>> start EXTRACT PROVIDED

You are supposed to let a record continue, to complete its cycle. The wreck is
then a small symphony of mistakes, mistakes heaped on mistakes, an orgy of
mistakes. And the master manipulator of mistakes is none other than DJ Premier
of the great hiphop band Gang Starr.
DJ Premier takes words and snatches from jazz horns or jazz and
classical piano, and then jumbles them up in a way that leaves one amazed. It's
like witnessing a beautiful car crash, in the J.G. Ballard sense. This wreck is
all the more impressive when one considers the perfection with which DJ Premier
constructs a loop, or the foundation of his song. It is as if he were some
perverse billionaire who travels to the most exotic and pristine parts of the
world so that he can perform brilliant car collisions against beautiful
landscapes. The best wreck he has ever produced is unquestionably in Jeru the
Damaja's "Come Clean," which opens with an exclamation of a mistake ("Uh-oh!"),
and then explains the error in effect: "Heads up cuz we're droppin' some shit."
There are, of course, other distortions and errors that hiphop regularly drops,
such as the skipped record effect of which Pete Rock is especially fond. But the
rupture (which is not unlike a deep wound on a beautiful face), the incidental
noise (which works like a stroll through a city street with its sudden sounds:
the siren of an ambulance in the distance, beats booming from a passing car,
some madman screaming in a dark and echoing alley), and the wreck (a
technological orgasm, a messy attempt to make machines more erotic, vital,
human, or "full of love," as Bjork sang in her sexy robot video) are the best
blunders of this "imperfect art."

>> end EXTRACT PROVIDED

EXERCISE INSTRUCTIONS >> Please repeat the whole passage on DJ Premier's wrecks and hip-hop's mistakes word for word. The lines that come next are from a different source.

>> start RECORD SET

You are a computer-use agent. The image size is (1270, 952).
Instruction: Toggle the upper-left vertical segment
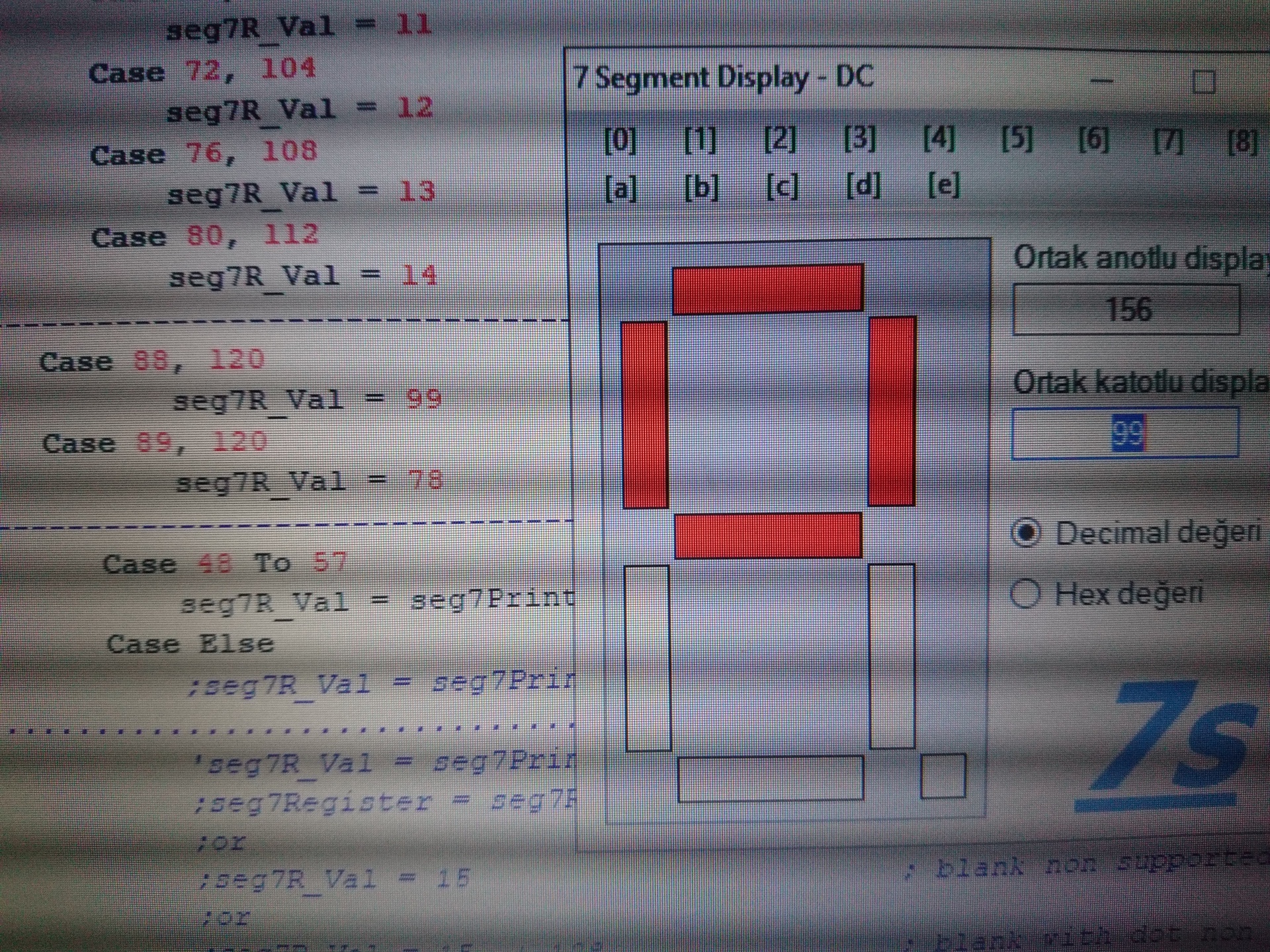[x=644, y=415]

>> end RECORD SET
>> start RECORD SET

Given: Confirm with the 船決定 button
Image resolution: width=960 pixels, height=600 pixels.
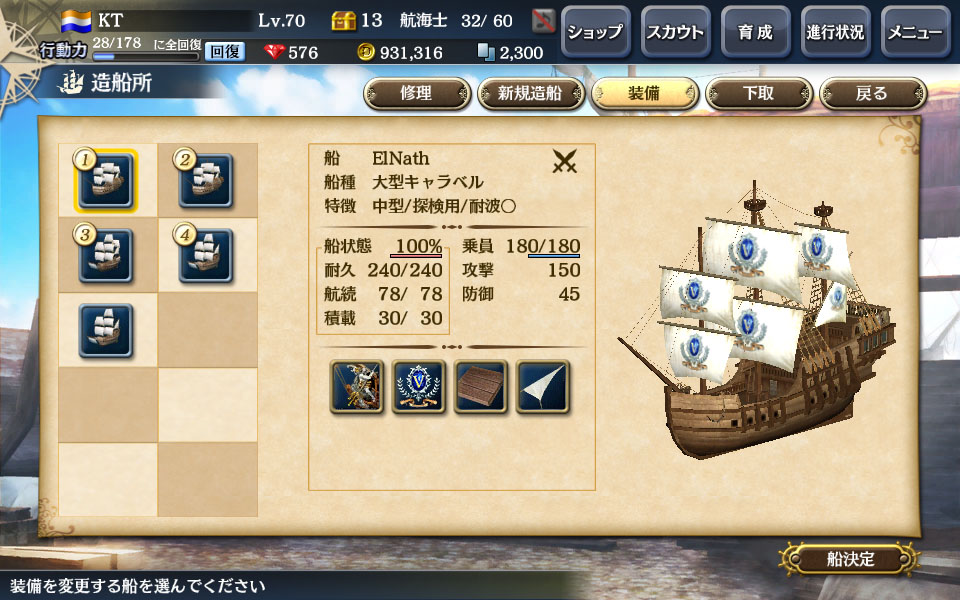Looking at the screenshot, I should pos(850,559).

>> end RECORD SET
>> start RECORD SET

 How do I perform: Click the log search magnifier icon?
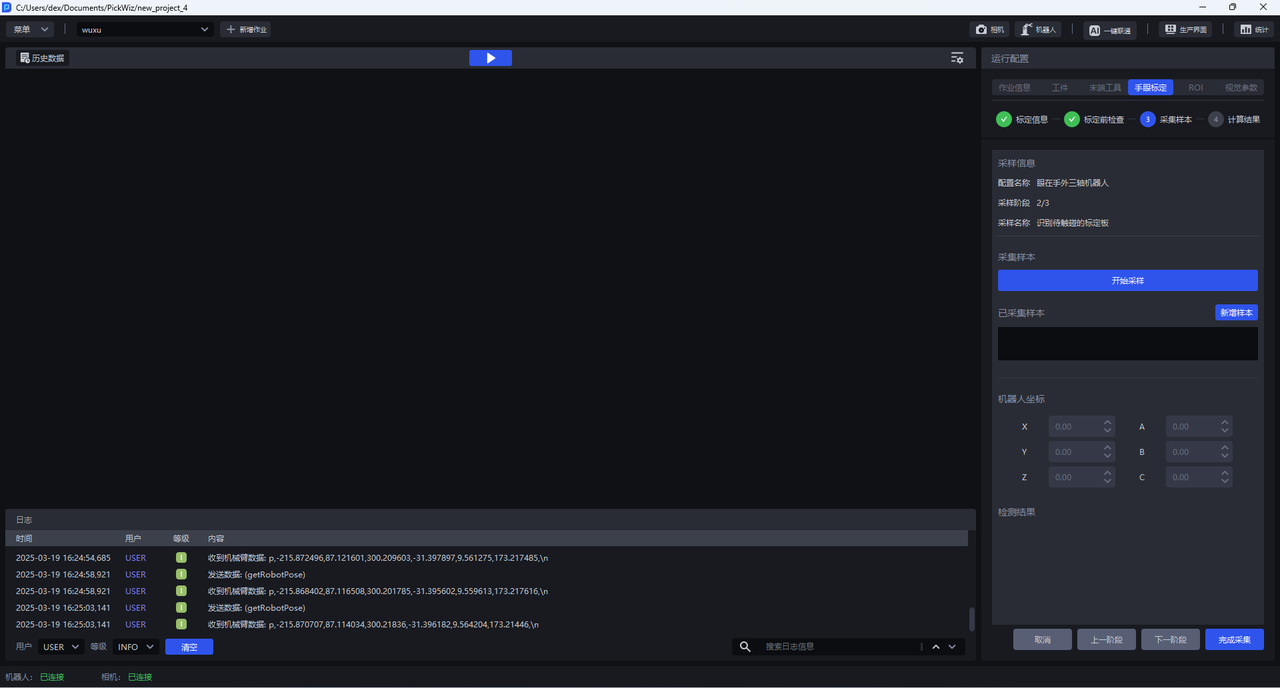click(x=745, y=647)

>> end RECORD SET

PROBLEM SOLUTION >>
You are supposed to let a record continue, to complete its cycle. The wreck is
then a small symphony of mistakes, mistakes heaped on mistakes, an orgy of
mistakes. And the master manipulator of mistakes is none other than DJ Premier
of the great hiphop band Gang Starr.
DJ Premier takes words and snatches from jazz horns or jazz and
classical piano, and then jumbles them up in a way that leaves one amazed. It's
like witnessing a beautiful car crash, in the J.G. Ballard sense. This wreck is
all the more impressive when one considers the perfection with which DJ Premier
constructs a loop, or the foundation of his song. It is as if he were some
perverse billionaire who travels to the most exotic and pristine parts of the
world so that he can perform brilliant car collisions against beautiful
landscapes. The best wreck he has ever produced is unquestionably in Jeru the
Damaja's "Come Clean," which opens with an exclamation of a mistake ("Uh-oh!"),
and then explains the error in effect: "Heads up cuz we're droppin' some shit."
There are, of course, other distortions and errors that hiphop regularly drops,
such as the skipped record effect of which Pete Rock is especially fond. But the
rupture (which is not unlike a deep wound on a beautiful face), the incidental
noise (which works like a stroll through a city street with its sudden sounds:
the siren of an ambulance in the distance, beats booming from a passing car,
some madman screaming in a dark and echoing alley), and the wreck (a
technological orgasm, a messy attempt to make machines more erotic, vital,
human, or "full of love," as Bjork sang in her sexy robot video) are the best
blunders of this "imperfect art."